This work addresses the lack of a unified theoretical framework for bundled modalities in propositional modal logic, which has hindered systematic analyses of their expressivity and axiomatization. The paper proposes a general framework that defines bisimulation relations for arbitrary bundled modalities and introduces the class of convex bundled modalities together with their convex neighborhood semantics, thereby unifying expressivity analysis and axiomatization. It innovatively establishes a method for verifying the Hennessy–Milner property and successfully provides complete axiomatizations for three representative bundled modalities—“someone knows,” “group disagreement,” and “belief without knowledge”—corresponding respectively to S5, KD45, and S4.2 models. This constitutes the first systematic theoretical foundation for this area.

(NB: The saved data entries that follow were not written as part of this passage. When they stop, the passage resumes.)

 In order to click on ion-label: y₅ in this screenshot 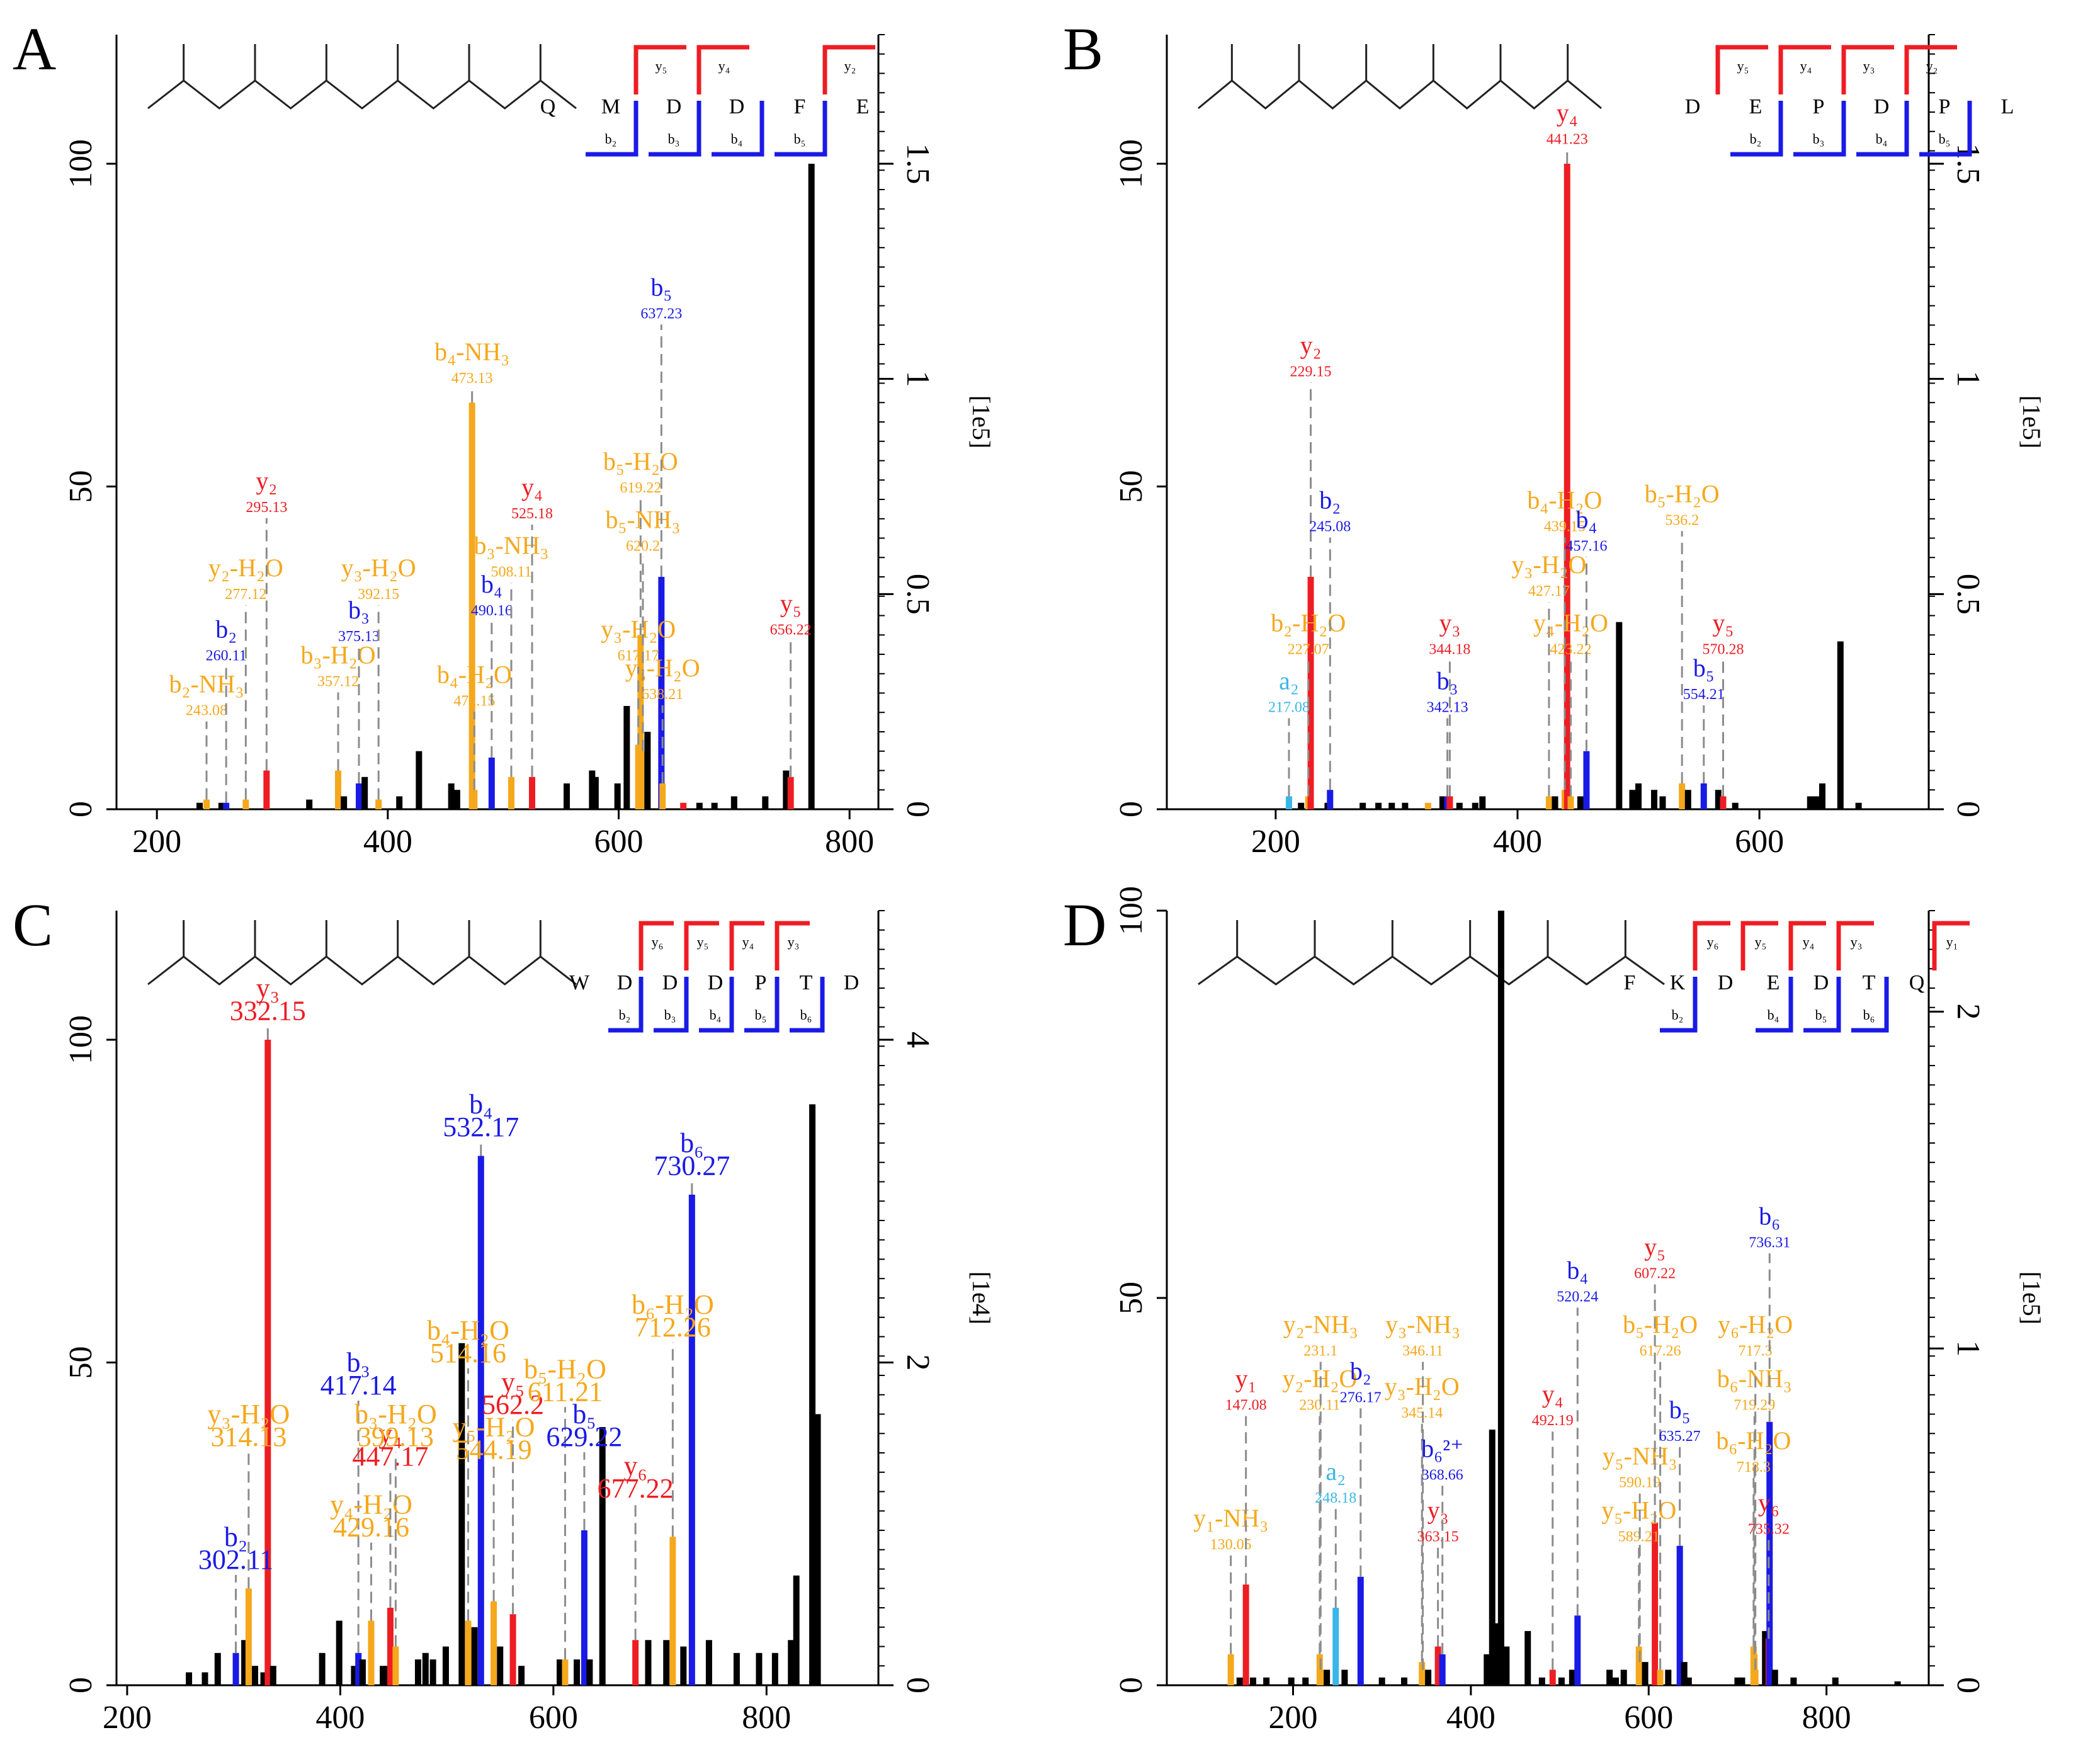, I will do `click(1724, 622)`.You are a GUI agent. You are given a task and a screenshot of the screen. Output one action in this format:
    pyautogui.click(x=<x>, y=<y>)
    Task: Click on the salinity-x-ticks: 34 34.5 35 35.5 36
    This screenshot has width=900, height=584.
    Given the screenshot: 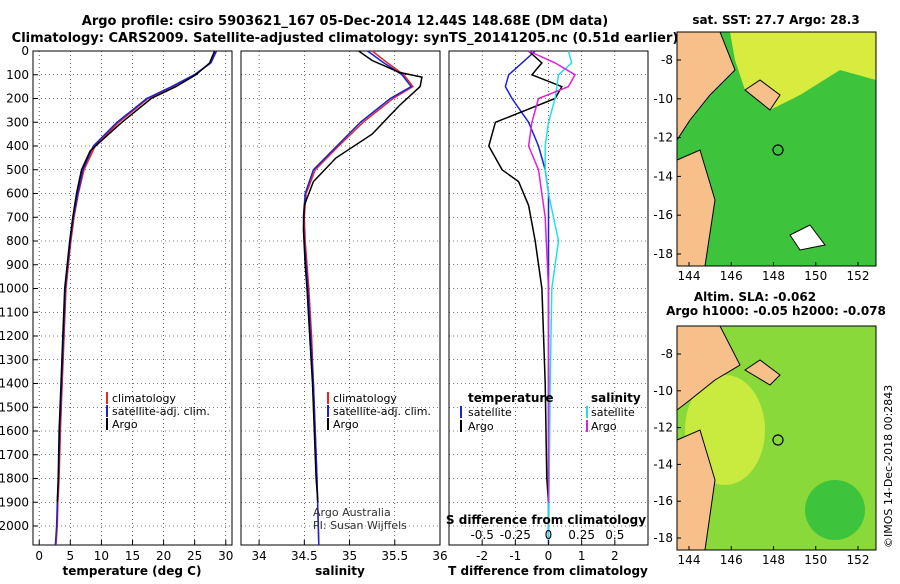 What is the action you would take?
    pyautogui.click(x=350, y=552)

In studies of bundled modalities, we encode a complex conceptual notion into the semantics of a single modal operator and study its logic. Although there is already a substantial body of work on various concrete bundled operators, we still lack a general understanding of them. In this paper, we provide a general theory of the expressivity and axiomatization of bundled modalities. We offer a uniform way to define bisimulations for arbitrary bundled modalities and justify our definition by the corresponding Hennessy-Milner property. We also define a special class of bundled modalities called convex bundles. This class covers most bundled modalities studied in the literature, and their axiomatizations can be done with the help of convex neighborhood semantics and corresponding representation results. As case studies, we axiomatize the "someone knows" bundle $\bigvee_{a \in A} \Box_a φ$ over $S5$-models, the "disagreement in group" bundle $\bigvee_{a, b \in A} \Box_a φ\wedge \Box_b \neg φ$ over $KD45$-models, and the "belief without knowledge" bundle $B φ\wedge \neg K φ$ over $S4.2$-models.